■ Problem ■
Start with the line that holds "This screenshot has width=868, height=868.". Please copy it and each remaining line below exactly, leaving pictures out.

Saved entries
□ □ □

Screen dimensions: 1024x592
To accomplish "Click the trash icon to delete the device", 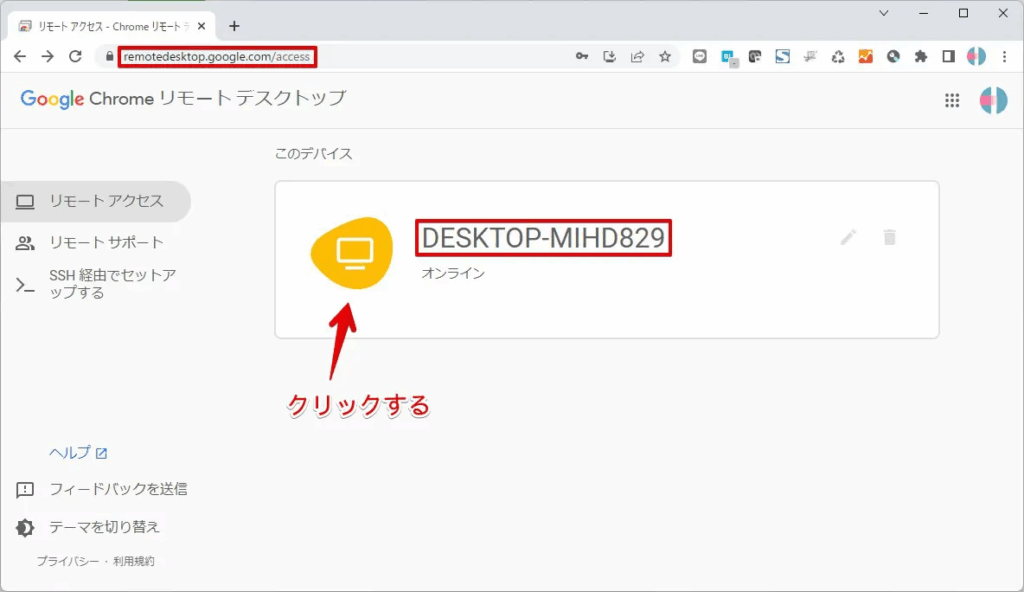I will (x=889, y=237).
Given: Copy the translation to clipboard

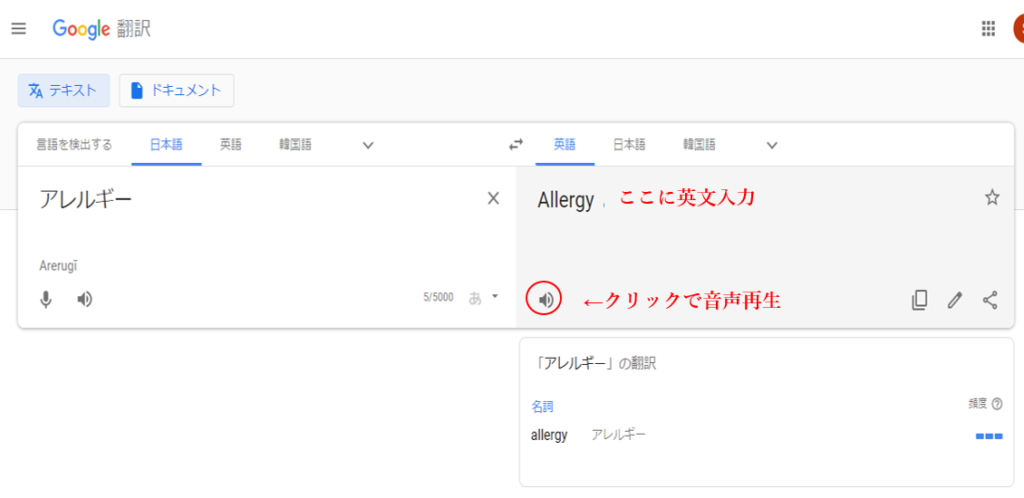Looking at the screenshot, I should pyautogui.click(x=920, y=299).
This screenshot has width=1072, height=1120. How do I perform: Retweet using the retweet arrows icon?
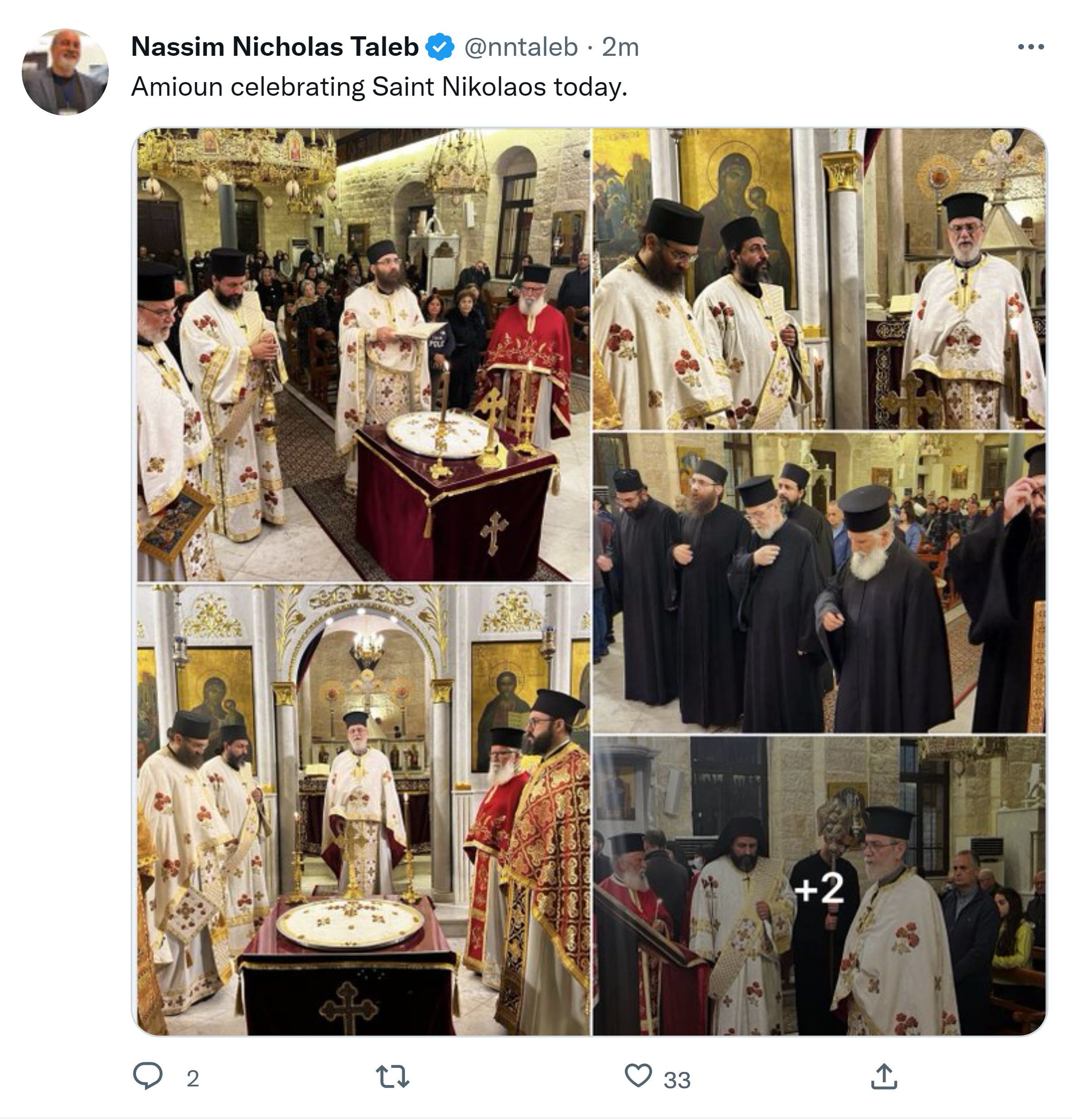[393, 1076]
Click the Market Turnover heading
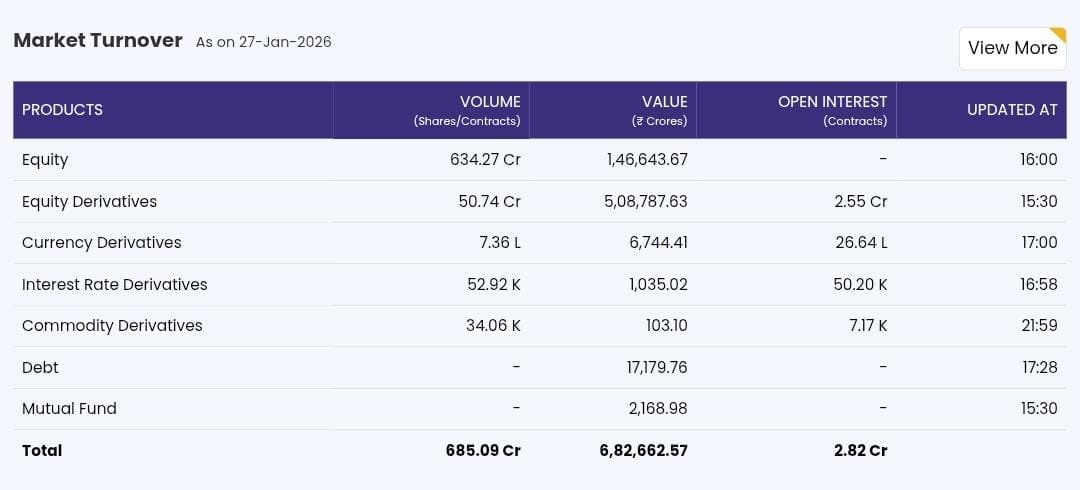The width and height of the screenshot is (1080, 490). pyautogui.click(x=98, y=41)
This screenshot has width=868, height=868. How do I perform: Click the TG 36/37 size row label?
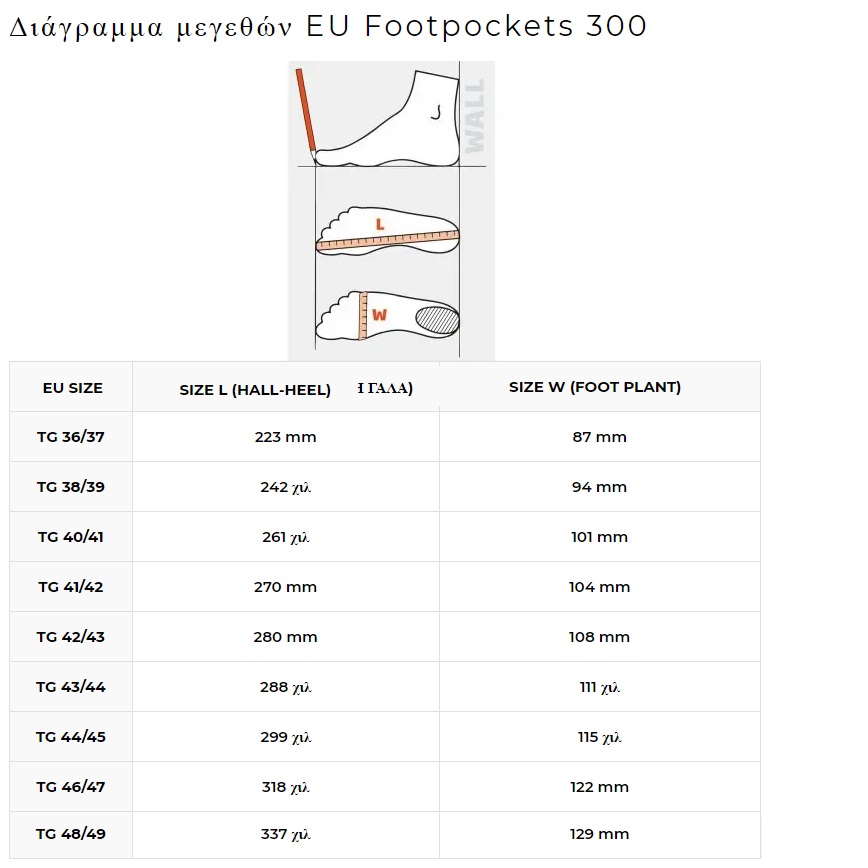[x=71, y=437]
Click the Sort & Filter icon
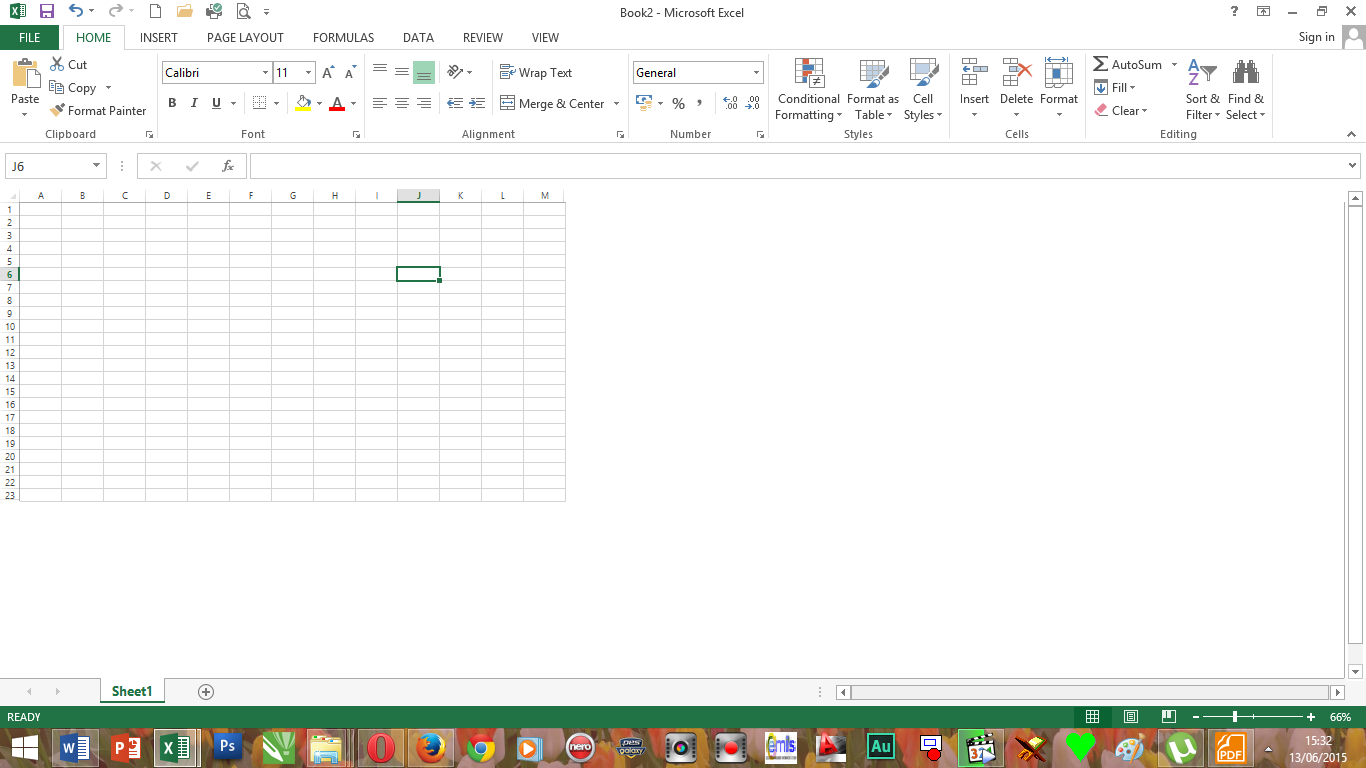The height and width of the screenshot is (768, 1366). [1201, 90]
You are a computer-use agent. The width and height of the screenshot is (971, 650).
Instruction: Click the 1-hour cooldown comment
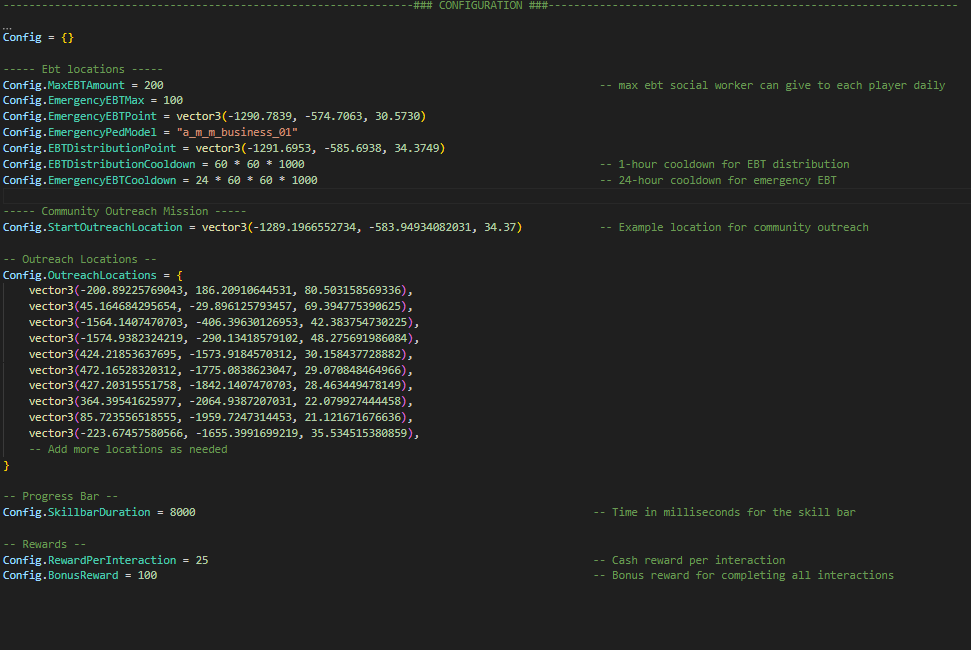click(x=724, y=165)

□ □ □

■ Written answer ■
This screenshot has width=868, height=868. How do I perform: Click the TG 36/37 size row label?
[x=71, y=437]
Click the Sort & Filter icon
The height and width of the screenshot is (768, 1366). [1201, 90]
You are a computer-use agent. The width and height of the screenshot is (971, 650).
Instruction: Click the 1-hour cooldown comment
click(x=724, y=165)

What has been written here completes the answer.